[Directions for this task]:
Could you write out the lines below exactly, beginning with the first and finishing with the one that contains "Annual Reports (535, 1972)"?

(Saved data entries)
↓
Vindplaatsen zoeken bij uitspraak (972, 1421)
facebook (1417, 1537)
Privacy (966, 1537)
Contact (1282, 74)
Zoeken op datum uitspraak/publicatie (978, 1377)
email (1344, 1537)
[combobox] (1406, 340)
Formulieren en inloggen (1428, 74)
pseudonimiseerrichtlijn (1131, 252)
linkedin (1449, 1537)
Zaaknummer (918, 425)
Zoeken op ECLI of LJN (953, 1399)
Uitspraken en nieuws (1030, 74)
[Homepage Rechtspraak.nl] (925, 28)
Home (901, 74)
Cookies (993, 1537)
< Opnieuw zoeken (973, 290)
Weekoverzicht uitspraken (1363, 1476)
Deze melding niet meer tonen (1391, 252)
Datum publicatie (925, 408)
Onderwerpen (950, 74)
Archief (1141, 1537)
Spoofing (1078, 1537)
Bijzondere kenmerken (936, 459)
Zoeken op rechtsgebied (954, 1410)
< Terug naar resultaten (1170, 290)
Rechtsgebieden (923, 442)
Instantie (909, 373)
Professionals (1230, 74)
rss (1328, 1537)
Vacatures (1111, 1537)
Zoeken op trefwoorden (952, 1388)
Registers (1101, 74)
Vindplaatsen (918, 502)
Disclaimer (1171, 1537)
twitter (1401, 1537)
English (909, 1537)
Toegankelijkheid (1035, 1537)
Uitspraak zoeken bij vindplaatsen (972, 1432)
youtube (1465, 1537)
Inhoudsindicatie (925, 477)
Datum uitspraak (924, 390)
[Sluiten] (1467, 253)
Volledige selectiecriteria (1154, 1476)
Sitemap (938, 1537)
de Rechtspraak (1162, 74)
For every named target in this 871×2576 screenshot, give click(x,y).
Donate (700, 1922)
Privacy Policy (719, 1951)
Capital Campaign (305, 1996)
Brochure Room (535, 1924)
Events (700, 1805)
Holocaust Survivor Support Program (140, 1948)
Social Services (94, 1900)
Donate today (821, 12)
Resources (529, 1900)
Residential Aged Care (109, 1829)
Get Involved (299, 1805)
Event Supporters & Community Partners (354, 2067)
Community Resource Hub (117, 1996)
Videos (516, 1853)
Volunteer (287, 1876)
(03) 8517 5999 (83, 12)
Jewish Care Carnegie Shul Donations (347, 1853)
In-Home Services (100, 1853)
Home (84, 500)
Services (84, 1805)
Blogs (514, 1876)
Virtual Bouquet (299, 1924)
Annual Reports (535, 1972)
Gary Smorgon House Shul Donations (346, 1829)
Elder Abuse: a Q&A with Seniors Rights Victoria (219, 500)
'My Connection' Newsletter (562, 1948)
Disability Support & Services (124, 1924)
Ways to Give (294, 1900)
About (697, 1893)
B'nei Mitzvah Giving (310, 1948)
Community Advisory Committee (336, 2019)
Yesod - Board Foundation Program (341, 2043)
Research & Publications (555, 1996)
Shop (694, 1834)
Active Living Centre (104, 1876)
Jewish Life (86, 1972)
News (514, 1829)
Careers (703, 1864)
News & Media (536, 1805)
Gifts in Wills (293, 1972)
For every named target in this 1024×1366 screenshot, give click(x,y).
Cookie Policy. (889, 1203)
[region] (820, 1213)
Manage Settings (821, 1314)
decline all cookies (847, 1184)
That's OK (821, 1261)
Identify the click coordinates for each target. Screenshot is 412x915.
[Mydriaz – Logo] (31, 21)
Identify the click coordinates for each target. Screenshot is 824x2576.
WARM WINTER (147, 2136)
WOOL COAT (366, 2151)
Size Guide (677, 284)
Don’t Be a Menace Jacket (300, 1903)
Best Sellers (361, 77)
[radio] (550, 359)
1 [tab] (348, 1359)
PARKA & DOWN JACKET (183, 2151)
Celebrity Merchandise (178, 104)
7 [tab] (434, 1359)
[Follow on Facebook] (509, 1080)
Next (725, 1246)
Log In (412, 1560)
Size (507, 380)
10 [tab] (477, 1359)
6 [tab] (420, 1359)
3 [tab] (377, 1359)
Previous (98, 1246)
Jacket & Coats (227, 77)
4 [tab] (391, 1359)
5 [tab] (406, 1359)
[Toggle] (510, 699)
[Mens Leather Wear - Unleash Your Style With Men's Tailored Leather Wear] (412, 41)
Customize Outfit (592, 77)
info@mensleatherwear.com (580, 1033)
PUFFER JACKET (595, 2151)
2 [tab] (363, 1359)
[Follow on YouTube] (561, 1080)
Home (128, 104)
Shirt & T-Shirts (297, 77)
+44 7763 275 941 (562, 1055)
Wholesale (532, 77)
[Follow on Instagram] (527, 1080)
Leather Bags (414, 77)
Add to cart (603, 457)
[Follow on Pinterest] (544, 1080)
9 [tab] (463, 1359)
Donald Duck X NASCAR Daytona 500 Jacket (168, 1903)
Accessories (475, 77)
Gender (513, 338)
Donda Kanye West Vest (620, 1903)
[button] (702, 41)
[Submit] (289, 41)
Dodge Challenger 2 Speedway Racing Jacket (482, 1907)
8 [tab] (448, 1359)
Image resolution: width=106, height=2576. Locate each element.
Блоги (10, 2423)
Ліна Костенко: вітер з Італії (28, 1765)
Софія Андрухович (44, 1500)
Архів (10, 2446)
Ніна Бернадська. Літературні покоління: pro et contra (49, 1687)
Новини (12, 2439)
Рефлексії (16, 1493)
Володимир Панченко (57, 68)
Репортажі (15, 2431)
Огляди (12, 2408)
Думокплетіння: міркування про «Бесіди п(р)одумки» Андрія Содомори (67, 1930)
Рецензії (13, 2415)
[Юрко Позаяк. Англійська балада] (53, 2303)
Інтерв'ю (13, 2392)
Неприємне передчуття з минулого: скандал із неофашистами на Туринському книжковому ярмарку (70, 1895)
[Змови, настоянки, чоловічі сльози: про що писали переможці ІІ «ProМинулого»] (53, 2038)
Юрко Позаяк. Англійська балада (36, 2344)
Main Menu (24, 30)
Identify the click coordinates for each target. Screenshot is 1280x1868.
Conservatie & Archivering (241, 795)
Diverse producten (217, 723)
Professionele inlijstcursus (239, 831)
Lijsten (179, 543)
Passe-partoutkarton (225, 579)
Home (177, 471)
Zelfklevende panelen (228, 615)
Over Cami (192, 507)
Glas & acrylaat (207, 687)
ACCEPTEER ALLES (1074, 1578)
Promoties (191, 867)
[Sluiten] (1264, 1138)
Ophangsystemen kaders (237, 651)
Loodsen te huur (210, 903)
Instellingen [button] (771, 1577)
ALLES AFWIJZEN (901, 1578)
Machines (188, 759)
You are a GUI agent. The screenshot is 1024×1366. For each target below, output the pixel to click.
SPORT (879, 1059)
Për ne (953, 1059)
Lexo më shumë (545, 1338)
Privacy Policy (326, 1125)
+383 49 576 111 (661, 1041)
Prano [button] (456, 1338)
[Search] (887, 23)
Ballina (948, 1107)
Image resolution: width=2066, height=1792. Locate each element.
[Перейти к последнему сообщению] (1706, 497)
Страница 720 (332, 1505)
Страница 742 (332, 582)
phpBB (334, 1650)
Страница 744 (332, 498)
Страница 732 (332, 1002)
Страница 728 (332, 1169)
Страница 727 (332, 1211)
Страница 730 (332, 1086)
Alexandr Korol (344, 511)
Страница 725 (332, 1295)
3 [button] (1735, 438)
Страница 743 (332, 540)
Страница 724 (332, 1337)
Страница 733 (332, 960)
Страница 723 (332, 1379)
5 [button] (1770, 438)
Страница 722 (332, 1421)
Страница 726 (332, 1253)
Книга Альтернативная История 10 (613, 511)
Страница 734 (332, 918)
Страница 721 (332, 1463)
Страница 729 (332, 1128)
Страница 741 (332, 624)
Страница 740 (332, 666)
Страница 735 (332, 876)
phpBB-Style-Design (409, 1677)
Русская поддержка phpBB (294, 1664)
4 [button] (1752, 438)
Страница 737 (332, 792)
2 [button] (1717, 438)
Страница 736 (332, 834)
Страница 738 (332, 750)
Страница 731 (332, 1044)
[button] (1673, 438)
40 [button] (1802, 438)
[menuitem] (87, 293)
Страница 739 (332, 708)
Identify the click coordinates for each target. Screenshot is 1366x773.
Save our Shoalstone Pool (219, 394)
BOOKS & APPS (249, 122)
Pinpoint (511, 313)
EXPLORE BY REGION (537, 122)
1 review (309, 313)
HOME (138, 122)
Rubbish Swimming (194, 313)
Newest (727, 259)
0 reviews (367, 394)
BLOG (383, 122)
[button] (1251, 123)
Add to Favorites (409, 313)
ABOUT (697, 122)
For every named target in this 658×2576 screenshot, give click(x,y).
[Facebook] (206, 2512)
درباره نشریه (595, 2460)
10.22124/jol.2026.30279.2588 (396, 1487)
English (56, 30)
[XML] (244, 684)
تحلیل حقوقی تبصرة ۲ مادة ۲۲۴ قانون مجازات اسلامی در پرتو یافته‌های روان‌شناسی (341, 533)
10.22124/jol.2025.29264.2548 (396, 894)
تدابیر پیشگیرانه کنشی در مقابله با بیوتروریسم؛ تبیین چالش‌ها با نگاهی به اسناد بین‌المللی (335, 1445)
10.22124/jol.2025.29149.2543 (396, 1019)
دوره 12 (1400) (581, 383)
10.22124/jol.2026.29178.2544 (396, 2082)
↑
[Response to this exercise]:
Vindplaatsen zoeken bij uitspraak (972, 1421)
facebook (1417, 1537)
Privacy (966, 1537)
Contact (1282, 74)
Zoeken op datum uitspraak/publicatie (978, 1377)
email (1344, 1537)
[combobox] (1406, 340)
Formulieren en inloggen (1428, 74)
pseudonimiseerrichtlijn (1131, 252)
linkedin (1449, 1537)
Zaaknummer (918, 425)
Zoeken op ECLI of LJN (953, 1399)
Uitspraken en nieuws (1030, 74)
[Homepage Rechtspraak.nl] (925, 28)
Home (901, 74)
Cookies (993, 1537)
< Opnieuw zoeken (973, 290)
Weekoverzicht uitspraken (1363, 1476)
Deze melding niet meer tonen (1391, 252)
Datum publicatie (925, 408)
Onderwerpen (950, 74)
Archief (1141, 1537)
Spoofing (1078, 1537)
Bijzondere kenmerken (936, 459)
Zoeken op rechtsgebied (954, 1410)
< Terug naar resultaten (1170, 290)
Rechtsgebieden (923, 442)
Instantie (909, 373)
Professionals (1230, 74)
rss (1328, 1537)
Vacatures (1111, 1537)
Zoeken op trefwoorden (952, 1388)
Registers (1101, 74)
Vindplaatsen (918, 502)
Disclaimer (1171, 1537)
twitter (1401, 1537)
English (909, 1537)
Toegankelijkheid (1035, 1537)
Uitspraak zoeken bij vindplaatsen (972, 1432)
youtube (1465, 1537)
Inhoudsindicatie (925, 477)
Datum uitspraak (924, 390)
[Sluiten] (1467, 253)
Volledige selectiecriteria (1154, 1476)
Sitemap (938, 1537)
de Rechtspraak (1162, 74)
For every named target in this 871×2576 screenshot, give click(x,y).
Donate (700, 1922)
Privacy Policy (719, 1951)
Capital Campaign (305, 1996)
Brochure Room (535, 1924)
Events (700, 1805)
Holocaust Survivor Support Program (140, 1948)
Social Services (94, 1900)
Donate today (821, 12)
Resources (529, 1900)
Residential Aged Care (109, 1829)
Get Involved (299, 1805)
Event Supporters & Community Partners (354, 2067)
Community Resource Hub (117, 1996)
Videos (516, 1853)
Volunteer (287, 1876)
(03) 8517 5999 (83, 12)
Jewish Care Carnegie Shul Donations (347, 1853)
In-Home Services (100, 1853)
Home (84, 500)
Services (84, 1805)
Blogs (514, 1876)
Virtual Bouquet (299, 1924)
Annual Reports (535, 1972)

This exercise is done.